Everything from the line holding "1987 Calendar (744, 2079)" to the end of the data must be reproduced exactly; include both boundary lines and nothing else.

■ **INFORMATION SUPPLIED**:
****

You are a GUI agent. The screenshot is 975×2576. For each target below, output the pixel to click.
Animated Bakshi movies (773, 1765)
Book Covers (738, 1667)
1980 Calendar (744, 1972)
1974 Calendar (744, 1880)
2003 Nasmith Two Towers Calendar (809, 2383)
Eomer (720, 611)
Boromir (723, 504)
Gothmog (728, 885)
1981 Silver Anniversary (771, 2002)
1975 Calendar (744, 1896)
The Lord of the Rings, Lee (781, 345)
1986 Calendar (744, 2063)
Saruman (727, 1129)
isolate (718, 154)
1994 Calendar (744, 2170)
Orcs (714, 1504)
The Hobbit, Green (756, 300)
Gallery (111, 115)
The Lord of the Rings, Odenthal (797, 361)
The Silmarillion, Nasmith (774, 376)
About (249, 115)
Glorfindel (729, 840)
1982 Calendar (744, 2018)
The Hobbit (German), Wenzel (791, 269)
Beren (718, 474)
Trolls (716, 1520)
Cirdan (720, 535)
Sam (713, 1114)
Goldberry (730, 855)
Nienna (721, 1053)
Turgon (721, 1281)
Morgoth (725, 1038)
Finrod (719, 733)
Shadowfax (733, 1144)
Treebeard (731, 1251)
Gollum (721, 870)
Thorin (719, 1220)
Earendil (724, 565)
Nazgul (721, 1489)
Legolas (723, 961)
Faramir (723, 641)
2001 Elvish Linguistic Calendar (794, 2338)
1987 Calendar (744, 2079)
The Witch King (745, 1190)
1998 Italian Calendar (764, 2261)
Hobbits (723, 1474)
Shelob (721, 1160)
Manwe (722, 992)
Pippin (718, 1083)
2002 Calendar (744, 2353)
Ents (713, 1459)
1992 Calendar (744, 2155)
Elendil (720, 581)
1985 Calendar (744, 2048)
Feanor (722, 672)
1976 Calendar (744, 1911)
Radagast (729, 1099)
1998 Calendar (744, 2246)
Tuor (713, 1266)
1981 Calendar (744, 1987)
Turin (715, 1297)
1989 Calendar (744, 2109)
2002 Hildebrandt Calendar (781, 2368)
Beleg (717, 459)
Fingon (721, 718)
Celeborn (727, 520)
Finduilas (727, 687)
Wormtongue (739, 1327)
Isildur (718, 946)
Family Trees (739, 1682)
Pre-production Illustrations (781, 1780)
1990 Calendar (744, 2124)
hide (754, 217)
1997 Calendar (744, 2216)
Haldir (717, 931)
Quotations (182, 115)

****

■ **RESULT FOR THIS TASK**:
1987 Calendar (744, 2079)
The Witch King (745, 1190)
1998 Italian Calendar (764, 2261)
Hobbits (723, 1474)
Shelob (721, 1160)
Manwe (722, 992)
Pippin (718, 1083)
2002 Calendar (744, 2353)
Ents (713, 1459)
1992 Calendar (744, 2155)
Elendil (720, 581)
1985 Calendar (744, 2048)
Feanor (722, 672)
1976 Calendar (744, 1911)
Radagast (729, 1099)
1998 Calendar (744, 2246)
Tuor (713, 1266)
1981 Calendar (744, 1987)
Turin (715, 1297)
1989 Calendar (744, 2109)
2002 Hildebrandt Calendar (781, 2368)
Beleg (717, 459)
Fingon (721, 718)
Celeborn (727, 520)
Finduilas (727, 687)
Wormtongue (739, 1327)
Isildur (718, 946)
Family Trees (739, 1682)
Pre-production Illustrations (781, 1780)
1990 Calendar (744, 2124)
hide (754, 217)
1997 Calendar (744, 2216)
Haldir (717, 931)
Quotations (182, 115)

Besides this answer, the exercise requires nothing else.